Si tratta di Nino Cherchi, di Orune, ben noto alle Forze dell'Ordine. Si sarebbe costituito in Caserma. Proseguono le indagini
OLBIA - Spari all'impazzata e due uomini a terra feriti a morte. E' accaduto stamane (giovedì) ad Olbia nella tarda mattinata, in via Austria. Sul duplice omicidio nel quale sono rimasti uccisi un cittadino rumeno e un albanese stanno indagando i Carabinieri, che hanno fermato Nino Cherchi, di 69 anni, di Orune, che avrebbe confessato.

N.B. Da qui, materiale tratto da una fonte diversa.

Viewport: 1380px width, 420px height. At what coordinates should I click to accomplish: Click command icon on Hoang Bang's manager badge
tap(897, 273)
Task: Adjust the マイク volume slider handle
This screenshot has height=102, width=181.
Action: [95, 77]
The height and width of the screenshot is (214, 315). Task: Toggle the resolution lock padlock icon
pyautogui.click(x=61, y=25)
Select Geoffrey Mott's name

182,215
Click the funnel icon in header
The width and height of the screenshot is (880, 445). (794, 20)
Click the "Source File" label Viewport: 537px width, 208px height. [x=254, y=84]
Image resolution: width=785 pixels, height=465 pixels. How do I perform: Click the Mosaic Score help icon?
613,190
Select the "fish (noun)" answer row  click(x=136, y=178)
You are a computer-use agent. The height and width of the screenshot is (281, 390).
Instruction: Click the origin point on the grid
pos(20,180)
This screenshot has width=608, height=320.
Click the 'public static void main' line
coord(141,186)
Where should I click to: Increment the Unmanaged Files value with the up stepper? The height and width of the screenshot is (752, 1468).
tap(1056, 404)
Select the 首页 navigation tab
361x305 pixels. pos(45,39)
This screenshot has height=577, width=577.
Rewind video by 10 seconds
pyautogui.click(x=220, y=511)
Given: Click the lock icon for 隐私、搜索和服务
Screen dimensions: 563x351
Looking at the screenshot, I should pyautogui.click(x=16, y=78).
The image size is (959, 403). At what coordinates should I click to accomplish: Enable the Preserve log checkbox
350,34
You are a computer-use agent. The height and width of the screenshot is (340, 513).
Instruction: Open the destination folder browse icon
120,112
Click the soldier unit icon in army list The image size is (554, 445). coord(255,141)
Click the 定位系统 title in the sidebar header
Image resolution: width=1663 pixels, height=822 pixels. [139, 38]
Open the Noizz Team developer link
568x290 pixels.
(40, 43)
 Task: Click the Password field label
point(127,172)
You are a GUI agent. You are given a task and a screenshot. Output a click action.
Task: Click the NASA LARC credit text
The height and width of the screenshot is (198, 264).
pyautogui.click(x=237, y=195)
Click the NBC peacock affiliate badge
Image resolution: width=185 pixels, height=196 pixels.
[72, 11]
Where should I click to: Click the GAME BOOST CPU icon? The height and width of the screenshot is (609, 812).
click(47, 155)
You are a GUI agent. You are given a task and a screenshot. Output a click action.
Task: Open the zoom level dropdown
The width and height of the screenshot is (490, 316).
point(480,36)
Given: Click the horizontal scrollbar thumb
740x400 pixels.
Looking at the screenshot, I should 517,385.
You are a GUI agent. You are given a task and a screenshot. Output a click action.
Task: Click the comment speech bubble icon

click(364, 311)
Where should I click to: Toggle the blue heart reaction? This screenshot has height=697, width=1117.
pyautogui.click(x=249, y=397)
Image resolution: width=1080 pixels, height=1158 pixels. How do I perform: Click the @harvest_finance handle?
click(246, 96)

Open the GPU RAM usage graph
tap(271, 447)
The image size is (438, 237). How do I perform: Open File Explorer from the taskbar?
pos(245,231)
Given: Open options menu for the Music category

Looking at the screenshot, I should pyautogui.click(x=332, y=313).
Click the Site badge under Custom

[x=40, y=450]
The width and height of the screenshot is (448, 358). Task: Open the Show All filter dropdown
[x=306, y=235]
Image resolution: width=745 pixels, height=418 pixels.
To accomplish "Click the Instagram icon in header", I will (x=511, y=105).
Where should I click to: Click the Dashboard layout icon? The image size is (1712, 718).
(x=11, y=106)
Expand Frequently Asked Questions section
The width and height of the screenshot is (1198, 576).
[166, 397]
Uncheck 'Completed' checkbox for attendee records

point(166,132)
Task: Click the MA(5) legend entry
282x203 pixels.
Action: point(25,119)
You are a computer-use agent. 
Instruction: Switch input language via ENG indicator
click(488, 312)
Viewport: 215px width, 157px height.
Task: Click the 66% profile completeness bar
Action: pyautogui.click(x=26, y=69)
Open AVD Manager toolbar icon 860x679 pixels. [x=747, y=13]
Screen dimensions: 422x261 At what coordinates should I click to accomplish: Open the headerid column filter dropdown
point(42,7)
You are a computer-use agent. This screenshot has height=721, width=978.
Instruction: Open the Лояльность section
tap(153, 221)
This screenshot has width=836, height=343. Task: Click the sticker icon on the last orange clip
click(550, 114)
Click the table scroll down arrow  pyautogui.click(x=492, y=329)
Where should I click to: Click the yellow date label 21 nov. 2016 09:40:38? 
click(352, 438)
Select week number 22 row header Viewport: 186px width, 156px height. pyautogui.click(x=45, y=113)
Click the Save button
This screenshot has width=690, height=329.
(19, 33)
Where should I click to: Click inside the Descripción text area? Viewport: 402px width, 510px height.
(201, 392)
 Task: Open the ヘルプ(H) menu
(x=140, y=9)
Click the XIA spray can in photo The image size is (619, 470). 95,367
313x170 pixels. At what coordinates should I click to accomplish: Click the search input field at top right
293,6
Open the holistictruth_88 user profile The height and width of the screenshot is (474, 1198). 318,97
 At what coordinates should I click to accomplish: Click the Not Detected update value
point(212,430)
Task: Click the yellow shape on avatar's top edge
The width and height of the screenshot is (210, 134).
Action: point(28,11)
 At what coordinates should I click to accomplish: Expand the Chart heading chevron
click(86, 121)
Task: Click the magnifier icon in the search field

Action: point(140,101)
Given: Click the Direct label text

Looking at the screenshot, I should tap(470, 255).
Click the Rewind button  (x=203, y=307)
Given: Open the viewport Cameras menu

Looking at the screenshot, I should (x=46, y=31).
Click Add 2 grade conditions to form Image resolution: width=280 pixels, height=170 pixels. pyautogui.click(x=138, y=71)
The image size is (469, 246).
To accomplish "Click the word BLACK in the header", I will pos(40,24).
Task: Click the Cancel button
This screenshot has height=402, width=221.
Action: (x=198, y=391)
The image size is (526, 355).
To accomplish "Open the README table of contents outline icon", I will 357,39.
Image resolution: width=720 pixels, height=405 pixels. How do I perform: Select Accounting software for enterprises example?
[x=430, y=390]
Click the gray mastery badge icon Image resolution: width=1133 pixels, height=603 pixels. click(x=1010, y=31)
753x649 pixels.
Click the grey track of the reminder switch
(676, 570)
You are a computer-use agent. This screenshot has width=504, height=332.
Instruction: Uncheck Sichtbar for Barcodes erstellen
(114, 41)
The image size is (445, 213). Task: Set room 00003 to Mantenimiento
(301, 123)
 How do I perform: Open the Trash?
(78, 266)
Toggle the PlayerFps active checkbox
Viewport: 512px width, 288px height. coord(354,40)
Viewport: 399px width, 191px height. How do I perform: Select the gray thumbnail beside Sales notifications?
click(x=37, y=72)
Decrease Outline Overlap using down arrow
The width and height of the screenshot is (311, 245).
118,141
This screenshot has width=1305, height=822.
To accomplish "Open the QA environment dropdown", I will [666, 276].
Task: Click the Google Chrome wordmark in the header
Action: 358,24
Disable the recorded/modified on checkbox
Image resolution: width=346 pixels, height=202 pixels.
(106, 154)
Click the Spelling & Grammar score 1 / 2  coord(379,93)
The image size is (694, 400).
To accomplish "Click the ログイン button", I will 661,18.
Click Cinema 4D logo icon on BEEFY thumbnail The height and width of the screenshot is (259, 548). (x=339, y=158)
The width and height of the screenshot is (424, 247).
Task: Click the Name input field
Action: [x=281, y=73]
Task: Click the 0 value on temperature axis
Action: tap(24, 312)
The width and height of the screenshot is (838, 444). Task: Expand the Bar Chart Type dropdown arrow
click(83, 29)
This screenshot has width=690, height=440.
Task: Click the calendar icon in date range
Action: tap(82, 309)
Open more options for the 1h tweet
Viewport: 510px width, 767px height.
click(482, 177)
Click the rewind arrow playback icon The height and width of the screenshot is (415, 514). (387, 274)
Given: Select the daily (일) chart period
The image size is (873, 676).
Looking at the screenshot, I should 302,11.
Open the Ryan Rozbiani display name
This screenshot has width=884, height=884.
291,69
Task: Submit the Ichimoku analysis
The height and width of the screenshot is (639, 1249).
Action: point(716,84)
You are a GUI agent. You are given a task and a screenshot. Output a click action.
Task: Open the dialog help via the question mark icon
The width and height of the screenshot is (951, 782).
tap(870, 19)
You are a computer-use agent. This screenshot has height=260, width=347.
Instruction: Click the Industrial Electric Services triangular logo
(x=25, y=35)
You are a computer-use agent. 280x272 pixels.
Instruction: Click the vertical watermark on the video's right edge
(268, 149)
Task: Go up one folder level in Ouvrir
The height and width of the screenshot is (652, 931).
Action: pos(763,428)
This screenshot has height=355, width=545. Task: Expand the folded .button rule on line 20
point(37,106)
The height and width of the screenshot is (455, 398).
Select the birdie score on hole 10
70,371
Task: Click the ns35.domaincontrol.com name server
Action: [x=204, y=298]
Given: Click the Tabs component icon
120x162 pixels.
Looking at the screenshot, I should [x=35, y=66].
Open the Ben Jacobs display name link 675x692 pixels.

Le vittime sono Gazmen Peca, 30 anni, e Kasem Memay, 32enne. La donna ferita è Ariana Zelo, di 31, compagna di Peca. Fortunatamente illeso il piccolo di cinque mesi presente nella casa. Il killer, secondo le prime indiscrezioni, avrebbe fatto irruzione nell'appartamento e sparato a più riprese.
All'origine della tragedia, probabilmente, l'ennesima lite. Nino Cherchi, ben noto alle Forze dell'Ordine per trascorsi importanti nel banditismo sardo, si sarebbe costituito nel comando dei Carabinieri, dove adesso si trova agli arresti.